Generally, neuroplasticity-based rehabilitation utilizes task specific training and mass practice to drive plasticity processes and brain reorganization to restore behavior. However, afferent somatosensory information is not only crucial for tactile and haptic but also for motor performance. Conceivably, impaired sensory abilities further complicate motor function recovery. Therefore, the development of additional and alternative approaches that could supplement, enhance, or even replace conventional training procedures would be advantageous.
Over many years, research at the Institute for Neuroinformatics at the Ruhr University Bochum, a highly-reputed German university, explores the potentials and efficacy of passive sensory stimulation approaches as an alternative means to directly enforce neuroplasticity mechanisms. Repetitive sensory stimulation in brain injury patients over weeks or longer improves persistently tactile perception and sensorimotor behavior.
Sensory stimulation drives plastic processes in the brain areas activated by the stimulation. Because rehabilitation is based on such plastic processes, sensory stimulation allows targeted modification of brain processes and thus alteration of human behavior.

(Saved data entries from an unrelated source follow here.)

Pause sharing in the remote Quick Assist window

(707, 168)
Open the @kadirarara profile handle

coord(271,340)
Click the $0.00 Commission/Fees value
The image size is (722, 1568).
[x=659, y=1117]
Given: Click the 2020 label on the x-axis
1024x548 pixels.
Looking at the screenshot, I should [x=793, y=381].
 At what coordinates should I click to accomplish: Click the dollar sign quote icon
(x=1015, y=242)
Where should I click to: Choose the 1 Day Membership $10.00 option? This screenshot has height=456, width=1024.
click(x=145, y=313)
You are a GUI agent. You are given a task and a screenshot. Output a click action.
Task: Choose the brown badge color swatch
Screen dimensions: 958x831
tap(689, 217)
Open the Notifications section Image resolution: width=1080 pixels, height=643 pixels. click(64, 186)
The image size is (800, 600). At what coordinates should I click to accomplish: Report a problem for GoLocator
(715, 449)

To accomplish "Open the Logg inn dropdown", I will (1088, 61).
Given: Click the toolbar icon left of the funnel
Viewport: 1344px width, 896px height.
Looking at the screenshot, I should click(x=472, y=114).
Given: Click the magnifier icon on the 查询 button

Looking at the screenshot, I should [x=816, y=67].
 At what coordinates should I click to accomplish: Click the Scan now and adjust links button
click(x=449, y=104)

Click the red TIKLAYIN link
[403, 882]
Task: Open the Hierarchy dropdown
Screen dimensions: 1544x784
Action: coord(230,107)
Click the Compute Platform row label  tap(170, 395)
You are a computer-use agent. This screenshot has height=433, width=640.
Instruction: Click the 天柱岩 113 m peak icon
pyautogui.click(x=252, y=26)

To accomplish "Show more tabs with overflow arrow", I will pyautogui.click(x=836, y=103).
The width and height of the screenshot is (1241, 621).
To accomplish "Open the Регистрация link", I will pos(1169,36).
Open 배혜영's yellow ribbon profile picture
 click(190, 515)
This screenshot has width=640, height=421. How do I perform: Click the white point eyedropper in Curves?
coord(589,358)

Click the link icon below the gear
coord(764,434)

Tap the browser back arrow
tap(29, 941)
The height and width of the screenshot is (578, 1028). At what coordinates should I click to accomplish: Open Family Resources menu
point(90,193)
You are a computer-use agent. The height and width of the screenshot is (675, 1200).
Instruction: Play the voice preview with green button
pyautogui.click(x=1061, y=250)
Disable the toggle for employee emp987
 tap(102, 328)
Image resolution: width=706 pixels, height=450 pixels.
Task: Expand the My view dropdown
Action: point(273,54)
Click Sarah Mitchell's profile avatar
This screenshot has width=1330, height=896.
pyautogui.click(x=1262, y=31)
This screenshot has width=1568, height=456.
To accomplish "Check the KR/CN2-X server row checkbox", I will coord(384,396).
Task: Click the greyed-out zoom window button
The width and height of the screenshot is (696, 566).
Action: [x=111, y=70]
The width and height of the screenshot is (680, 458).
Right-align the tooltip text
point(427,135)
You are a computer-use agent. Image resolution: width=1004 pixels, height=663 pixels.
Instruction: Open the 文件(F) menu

Previous studies have shown that sensory stimulation in fact induces reorganization in and around those brain areas that became dysfunctional by stroke or other brain injuries. This reorganization will facilitate reactivation of cortical tissue that has preserved some functionality. The resulting remodeling of cortical circuits is then assumed to mediate behavioral recovery.
From a medical point of view, the persistence of beneficial effects, the ease of application and the broad range of behavioral improvements make sensory stimulation a prime candidate for intervention and rehabilitation in brain injury patients.
Delineation from peripheral stimulation methods.
A variety of different forms of so-called TENS or EMS procedures are in use to support muscular functions to improve motor behavior or to treat chronic pain. All these approaches have in common that they target periphery such as skin or skeletal muscles. In contrast, tip-stimulation with tipstim® employs sensory stimulation as a means to directly interfere with brain activity and local neuroplasticity mechanisms. In this sense, sensory stimulation is a vehicle to target directly brain processes for a locally specific induction of plastic reorganization.
The tip-stimulation using tipstim® is a joint project of the Institute of Neuroinformatics (Neural Plasticity Lab) at the Ruhr University Bochum and the Department of Neurology, BG-Kliniken Bergmannsheil at the Ruhr-University with the companies Haynl Elektronik GmbH and BOSANA Medizintechnik GmbH.